The last-minute buyout was aimed at averting a Bear Stearns bankruptcy and a spreading crisis of confidence in the global financial system.

The US Federal Reserve and the US government swiftly approved the all-stock deal, showing the urgency of completing the deal before world markets opened.

Early indications, though, pointed to continued fear about the stability of the US market, as the dollar hit fresh record lows against the euro, gold broke through 1,015 an ounce and Asian stocks sank.

"This is going to go down in very historic terms," said Peter Dunay, chief investment strategist for New York-based Meridian Equity Partners.

"This is about credit being overextended, and how bad it is for major financial institutions and for individuals.
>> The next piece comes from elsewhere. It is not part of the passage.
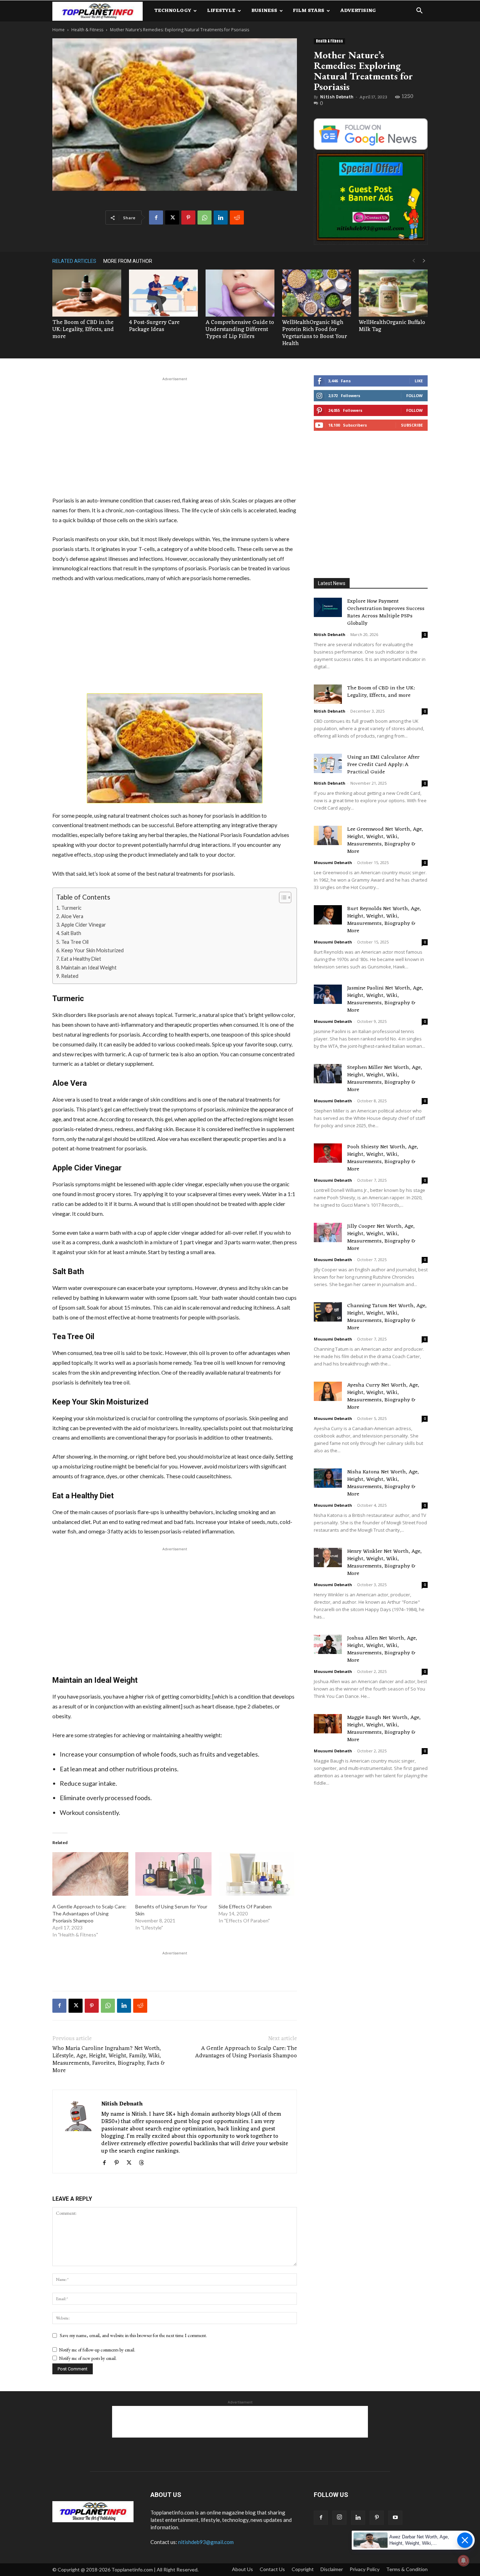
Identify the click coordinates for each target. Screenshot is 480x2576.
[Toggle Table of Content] (282, 897)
This is why we're probably heading into a recession."

The Fed will provide special financing to JPMorgan Chase for the deal, JPMorgan Chase said.

The central bank has agreed to fund up to $30 billion of Bear Stearns' less liquid assets.

Meanwhile, JPMorgan said it will guarantee all business - such as trading and investment banking - until Bear Stearns' shareholders approve the deal, which is expected to be completed during the second quarter.

JPMorgan Chase chief financial officer Michael Cavanaugh did not say what would happen to Bear Stearns' 14,000 employees worldwide or whether the Bear Stearns name would survive.